Tagged as: The ex-factor<< Previous question   Next question >>
Question - (26 October 2008) 2 Answers - (Newest, 26 October 2008)
A female United Kingdom age 36-40, anonymous writes:

Hi aunts and uncles,

This could be long and complicated! A few months ago my friend and I realised we had feelings for each other. Over several months we grew closer and then we began seeing each other. Unfortunately at the time we both had partners (please don't give me the cheating speech, I've given it to myself 100 times.) We've since split up with our partners for other reasons and are living together, however, we've agreed not to be a couple due to how we first got together, and the fact that we've both just come out of long term relationships. We essentially act like a couple as we spend most of our time together and are still sleeping together. We even work together. We both have strong feelings for each other, but we've both agreed (and it's what we both want) that we enjoy the flexibility of having no commitment.

Now, my ex has moved away to the town we grew up in, leaving me in this strange town where I don't know anyone except for a few people I work with and this guy I'm living with. But he's lived here all his life and his ex just lives down the road. He goes to see her about once a week and still goes out drinking sometimes with her and his other friends. My problem is, his ex doesn't like me at all; she thought we were sleeping together before we'd even realised we had feelings for each other [she thought the same about all his female friends], and she flies into a mood with him everytime he mentions my name. This has led to him lying to her and his friends about things like when I moved in with him, and things that we do together, and talks about our house and things we do and buy as though they're only his. She recently invited him to a gig on Halloween but we'd already made plans to go to the same one, so he made up some excuse about not wanting to go out on Halloween.

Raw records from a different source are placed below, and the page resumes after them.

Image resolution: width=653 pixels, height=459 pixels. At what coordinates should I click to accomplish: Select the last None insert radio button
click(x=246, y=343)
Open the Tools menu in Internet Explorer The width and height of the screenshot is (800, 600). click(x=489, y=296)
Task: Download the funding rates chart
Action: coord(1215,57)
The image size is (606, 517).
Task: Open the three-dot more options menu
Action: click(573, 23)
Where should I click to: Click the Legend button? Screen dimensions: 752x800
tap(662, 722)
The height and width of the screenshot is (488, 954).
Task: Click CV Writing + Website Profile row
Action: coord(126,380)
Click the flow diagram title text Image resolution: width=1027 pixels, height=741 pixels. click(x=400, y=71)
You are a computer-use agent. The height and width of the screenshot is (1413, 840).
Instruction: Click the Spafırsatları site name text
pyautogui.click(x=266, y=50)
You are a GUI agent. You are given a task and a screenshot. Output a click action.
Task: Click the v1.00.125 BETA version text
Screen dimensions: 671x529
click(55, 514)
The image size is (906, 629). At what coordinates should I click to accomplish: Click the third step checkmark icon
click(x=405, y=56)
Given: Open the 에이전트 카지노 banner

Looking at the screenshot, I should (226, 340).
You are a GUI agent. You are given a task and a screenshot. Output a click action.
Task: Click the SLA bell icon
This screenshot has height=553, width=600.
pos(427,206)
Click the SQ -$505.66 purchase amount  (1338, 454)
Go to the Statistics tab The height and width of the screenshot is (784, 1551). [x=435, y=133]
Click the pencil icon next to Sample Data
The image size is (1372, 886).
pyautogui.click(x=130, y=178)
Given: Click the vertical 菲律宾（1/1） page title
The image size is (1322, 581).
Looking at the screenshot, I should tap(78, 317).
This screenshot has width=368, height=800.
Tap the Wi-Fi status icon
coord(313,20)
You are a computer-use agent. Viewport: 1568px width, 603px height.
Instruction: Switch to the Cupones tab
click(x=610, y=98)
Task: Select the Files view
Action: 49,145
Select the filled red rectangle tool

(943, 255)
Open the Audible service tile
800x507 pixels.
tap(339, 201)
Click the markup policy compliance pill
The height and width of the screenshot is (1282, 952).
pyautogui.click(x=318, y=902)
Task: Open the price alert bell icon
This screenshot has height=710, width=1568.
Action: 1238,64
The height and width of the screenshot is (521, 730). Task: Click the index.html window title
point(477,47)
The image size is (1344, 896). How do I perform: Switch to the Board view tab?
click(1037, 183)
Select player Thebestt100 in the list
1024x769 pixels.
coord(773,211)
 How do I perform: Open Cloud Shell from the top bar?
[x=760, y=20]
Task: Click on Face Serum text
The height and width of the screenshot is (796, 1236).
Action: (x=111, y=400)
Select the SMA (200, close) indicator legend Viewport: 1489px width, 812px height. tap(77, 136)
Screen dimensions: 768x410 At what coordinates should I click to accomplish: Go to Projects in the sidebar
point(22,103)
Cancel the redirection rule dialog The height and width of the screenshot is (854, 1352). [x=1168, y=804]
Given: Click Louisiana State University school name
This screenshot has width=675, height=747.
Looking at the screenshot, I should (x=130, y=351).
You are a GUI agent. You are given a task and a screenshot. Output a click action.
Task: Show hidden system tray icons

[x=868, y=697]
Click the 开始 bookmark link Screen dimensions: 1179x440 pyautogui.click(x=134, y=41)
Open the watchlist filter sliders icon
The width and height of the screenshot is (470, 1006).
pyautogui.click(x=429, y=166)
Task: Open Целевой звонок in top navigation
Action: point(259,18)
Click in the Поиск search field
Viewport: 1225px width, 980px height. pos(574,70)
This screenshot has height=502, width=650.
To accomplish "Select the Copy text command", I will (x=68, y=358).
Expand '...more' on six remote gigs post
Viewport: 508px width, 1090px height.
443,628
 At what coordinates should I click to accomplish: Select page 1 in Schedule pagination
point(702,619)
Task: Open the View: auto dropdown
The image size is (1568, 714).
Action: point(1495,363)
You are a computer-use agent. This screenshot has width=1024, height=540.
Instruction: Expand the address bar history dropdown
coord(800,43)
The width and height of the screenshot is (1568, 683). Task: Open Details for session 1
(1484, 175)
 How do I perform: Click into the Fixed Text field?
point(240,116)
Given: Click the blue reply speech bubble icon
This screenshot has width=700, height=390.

I tried to talk to him about it before but he just said that it makes no difference to me what he tells his friends, and he lies to them so as to not unnecessarily hurt her feelings. But I feel isolated when he lies about us; we're living as a couple but just not officially, and things have to come out sooner or later. If he feels about me what he says he does, why doesn't he protect my feelings as much as he does hers?

It's frustrating that he's the only person I really know here and his social circles are up here but mine aren't, and that we can't do things openly or do anything that might upset her. It's got to stop at some point; he can't make up excuses forever. While I understand why she might be upset, at the end of the day it's none of her business anymore what he does.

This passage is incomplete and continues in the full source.